What you need to do:
Each line in these records that contains "Towing" counts once. Give the number only.

+++ Task inputs

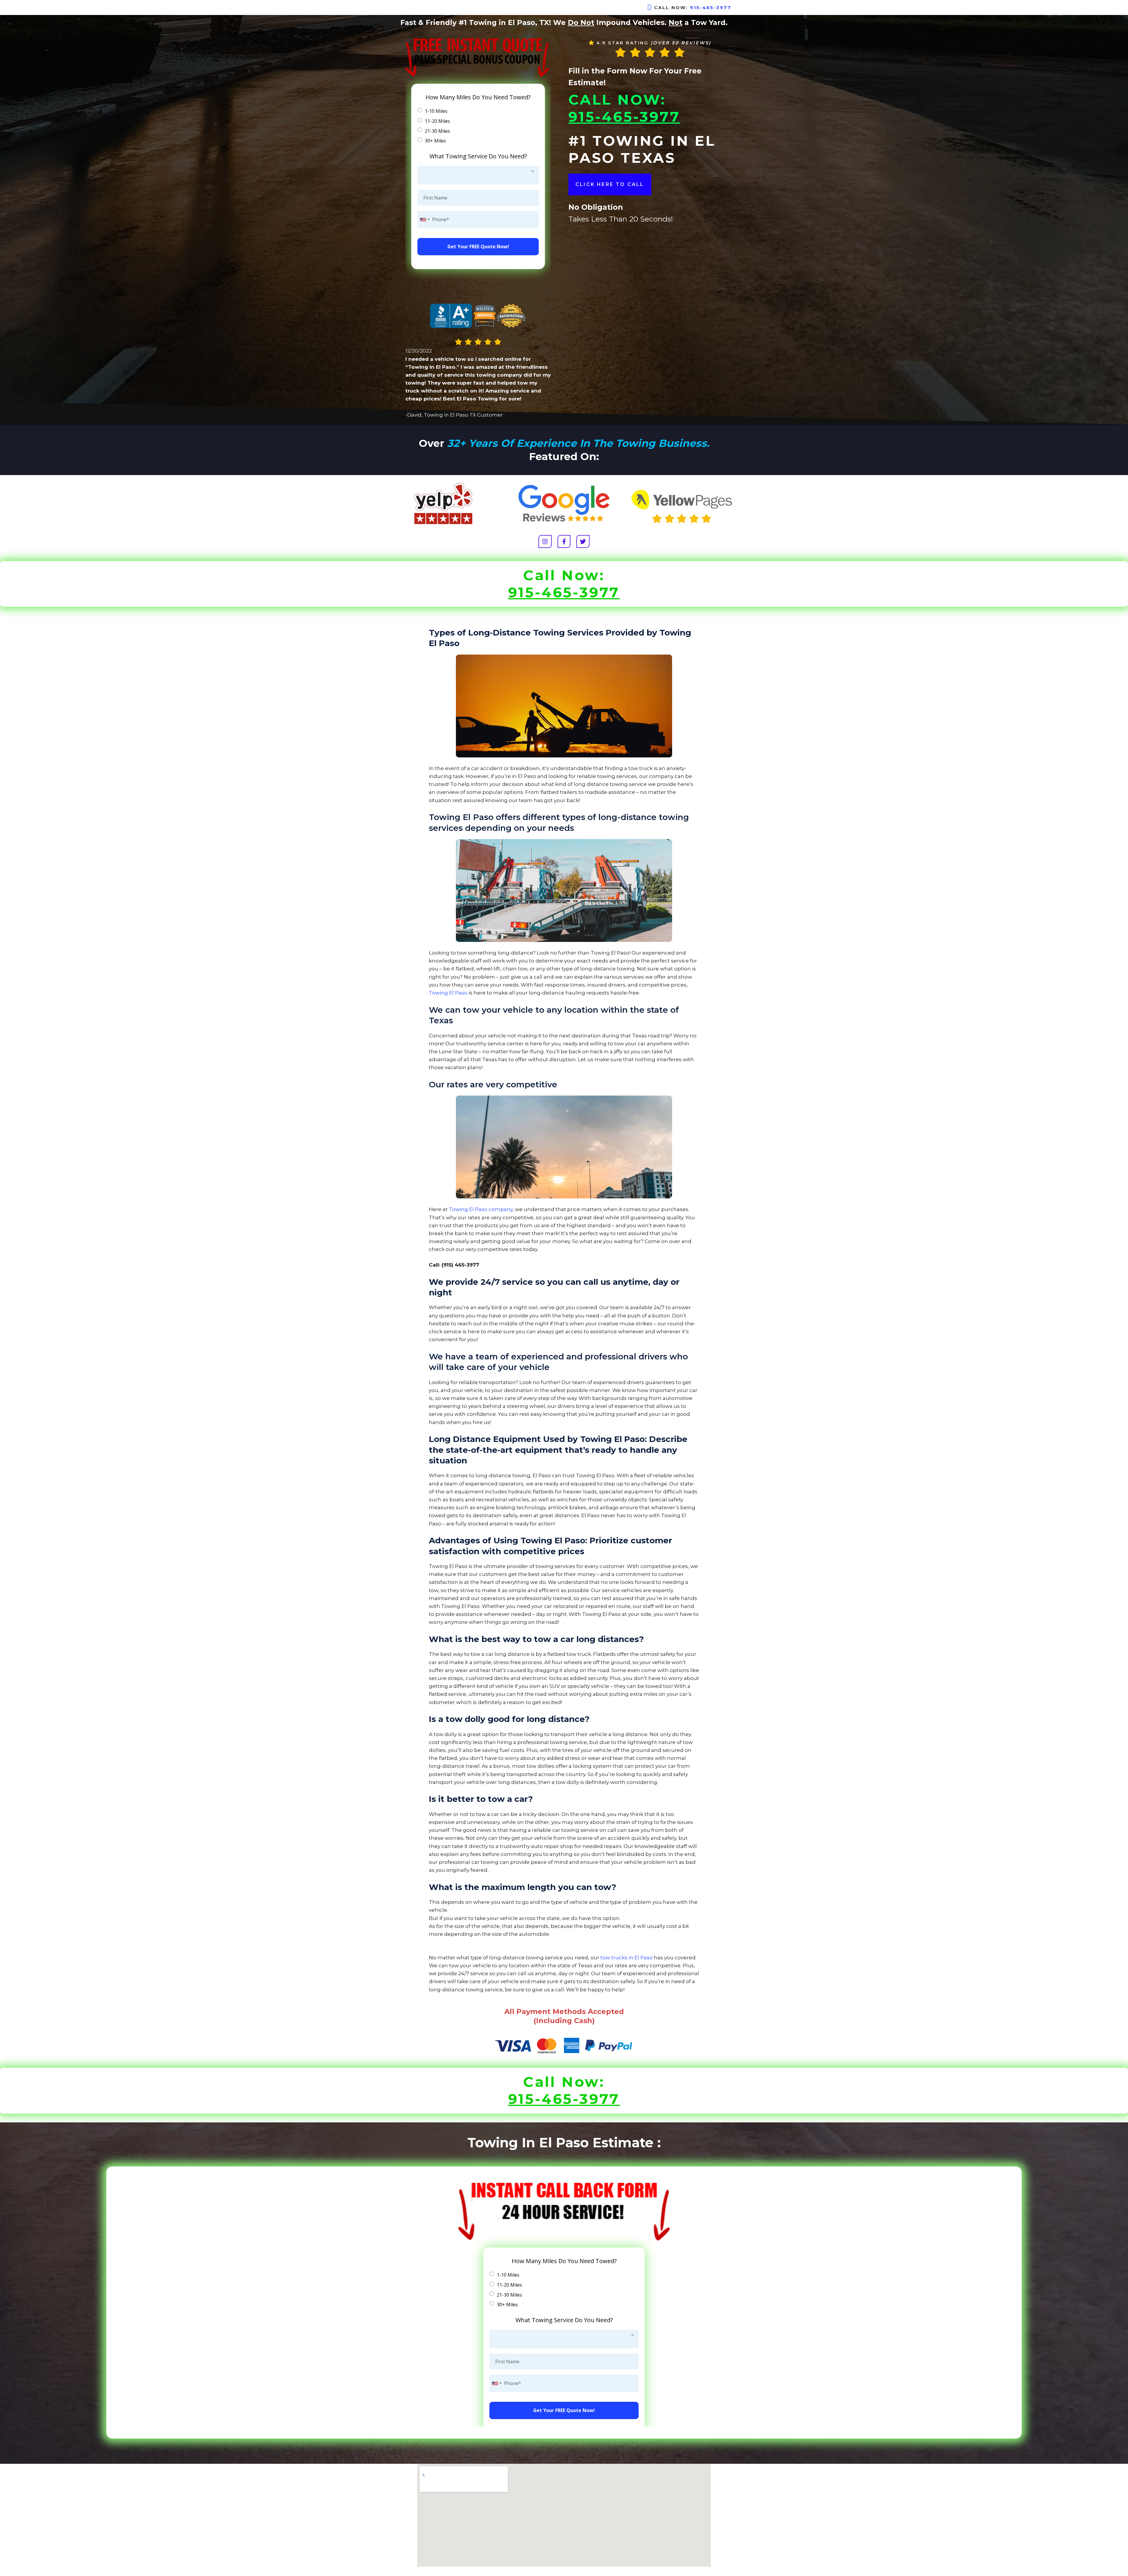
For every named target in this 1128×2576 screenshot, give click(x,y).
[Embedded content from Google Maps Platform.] (564, 2515)
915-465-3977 (710, 7)
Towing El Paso (448, 993)
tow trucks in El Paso (626, 1957)
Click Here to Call (609, 184)
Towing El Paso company (481, 1209)
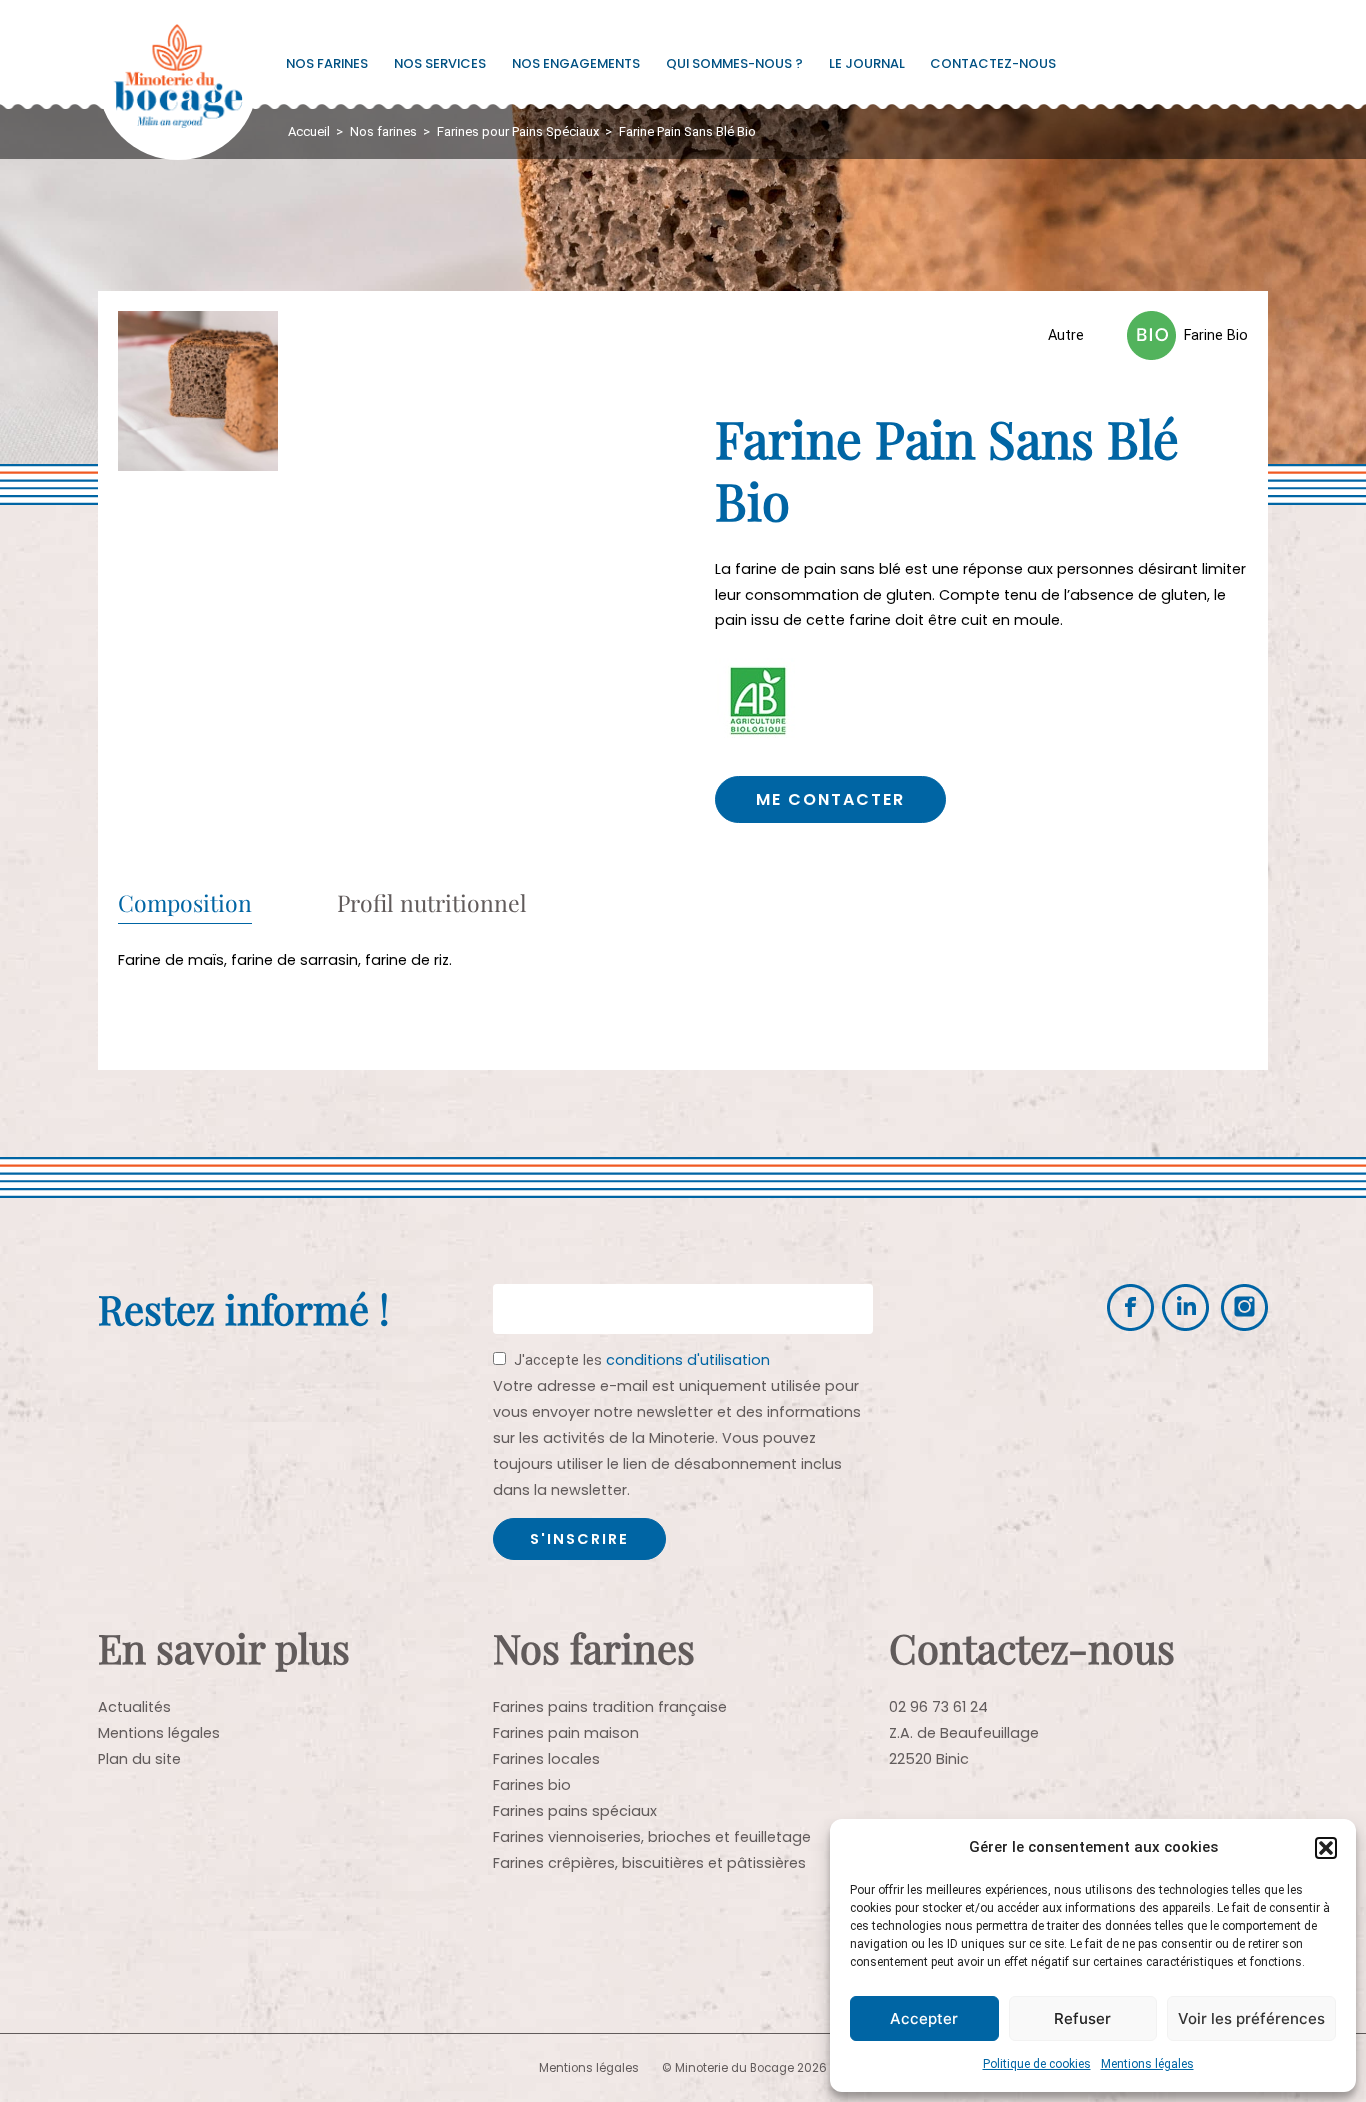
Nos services (440, 63)
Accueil (309, 131)
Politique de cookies (1037, 2064)
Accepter (924, 2018)
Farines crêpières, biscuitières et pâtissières (649, 1863)
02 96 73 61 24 (938, 1707)
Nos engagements (576, 63)
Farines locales (546, 1759)
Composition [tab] (185, 904)
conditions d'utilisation (688, 1360)
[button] (1326, 1848)
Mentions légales (1147, 2064)
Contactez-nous (993, 63)
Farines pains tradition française (610, 1707)
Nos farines (327, 63)
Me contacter (830, 799)
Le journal (867, 63)
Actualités (134, 1707)
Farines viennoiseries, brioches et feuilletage (652, 1837)
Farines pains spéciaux (575, 1811)
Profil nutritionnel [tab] (432, 904)
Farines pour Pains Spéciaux (518, 131)
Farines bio (532, 1785)
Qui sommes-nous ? (734, 63)
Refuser (1082, 2018)
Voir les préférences (1251, 2018)
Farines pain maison (566, 1733)
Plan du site (139, 1759)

++++++

Written answer:
2